Why is the panama so important?

Panama changed the world By dividing one ocean in two, the isthmus created the Caribbean and the Eastern Tropical Pacific, which then created two very different marine ecosystems, creating an evolutionary experiment perfect for learning how organisms in deep times changed with their climate. The Panama Canal serves as a maritime shortcut that saves time and costs in transporting all types of goods. The 80-kilometer waterway connects the Atlantic and Pacific oceans at one of the narrowest points on the American continent. The Panama Canal is important because it serves as an important shortcut between Pacific ports and the destinations of the Atlantic.

Before the completion of the channel, a ship from Los Angeles heading to Europe would have to follow the coast of South America to the southernmost point of Tierra del Fuego (Argentina) or through the Strait of Magellan. Others surrounded Cape Horn and then headed north along the coast before crossing into Europe. This was a much longer trip, and the canal shortened it by about 8,000 nautical miles. Naturally, this saved a significant amount of money, since a trip from start to finish would be completed much faster, saving fuel and all operating costs, which increase over time. After its independence in 1903, Panama negotiates an agreement with the United States for the construction of the Canal where the United States sends warships to Panama City (in the Pacific) and Colón (in the Atlantic) in support of Panamanian independence.

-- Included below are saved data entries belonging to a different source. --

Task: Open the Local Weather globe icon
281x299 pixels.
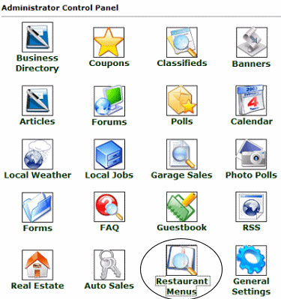Action: pyautogui.click(x=37, y=154)
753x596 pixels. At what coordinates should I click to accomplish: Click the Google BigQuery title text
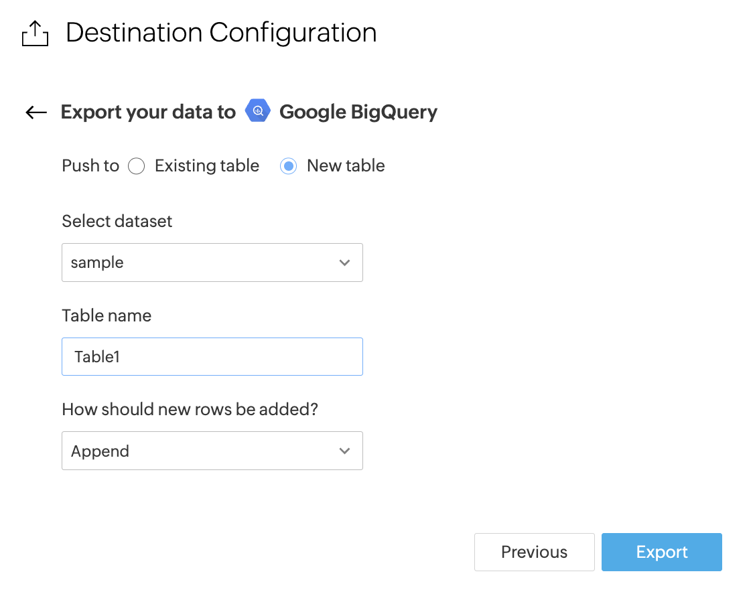pos(358,112)
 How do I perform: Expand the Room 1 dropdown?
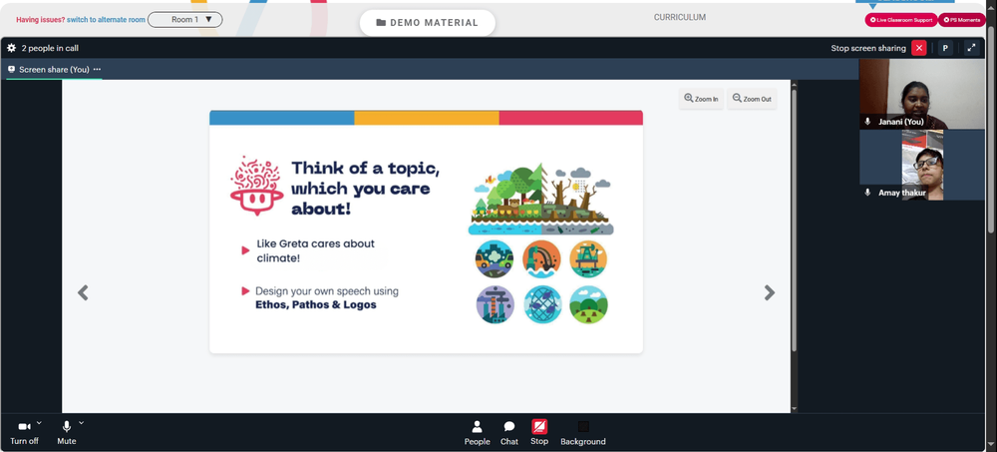coord(185,20)
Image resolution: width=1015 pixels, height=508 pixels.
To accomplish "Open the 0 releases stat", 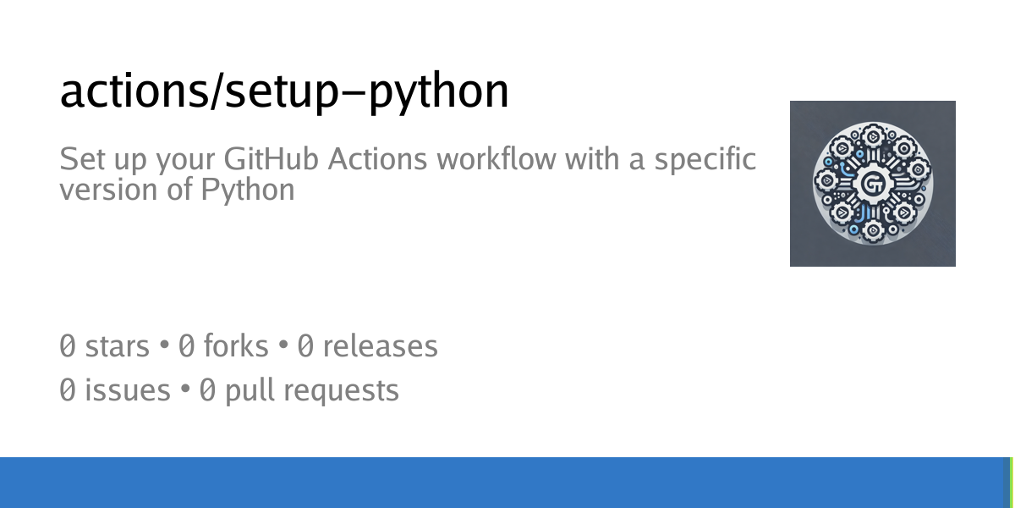I will (368, 346).
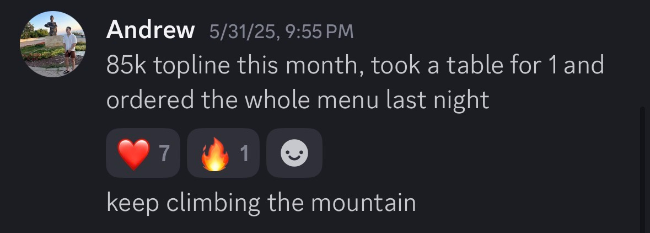Click Andrew's circular profile avatar

53,44
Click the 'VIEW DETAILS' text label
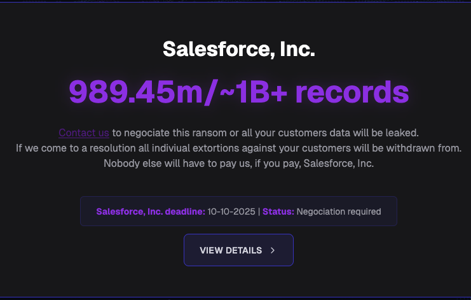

This task fell to President Clinton in 1999, when the channel officially came under Panamanian control. The newly declared Republic of Panama immediately appointed Philippe Bunau-Varilla (a French engineer who had participated in the previous attempt to build the Lesseps Canal) as Envoy Extraordinary and Minister Plenipotentiary. The first firm effort to build an all-water route through Panama began with the French in 1880, but financial problems and diseases caused the initiative to fail. The problem was that the person who signed the treaty on behalf of Panama, Philippe Bunau-Varilla, wasn't even Panamanian.

He took control of the Panamanian company, possibly because taking over from the French meant not starting from scratch. The U.S. government was determined to create infrastructure to increase trade, and the Panama Canal became what was possibly its biggest effort up to that point. He gave control of the Panama Canal in compliance with the Torrijos-Carter Treaty signed by President Jimmy Carter in 1977. But what if I told you that perhaps Americans' greatest engineering achievement wasn't even in the United States, but in Panama? Before the Panama Canal was built, ships traveling between the east and west coasts of the American continent had to go around Cape Horn in South America, a journey that was about 8,000 nautical miles longer than the one that crossed the canal and that took about two months to complete. The United States then signed a new treaty, the Hay-Bunau-Varilla Treaty, with the new Panamanian government, in which the United States obtained total control of the territory and the canal project.

The waterway is now managed by the Panama Canal Authority (ACP) for its acronym in Spanish.), an autonomous government entity. In 1976, President Carter signed a treaty that handed over control of the canal to Panama in 1999 in exchange for a promise that the canal would remain open for international use.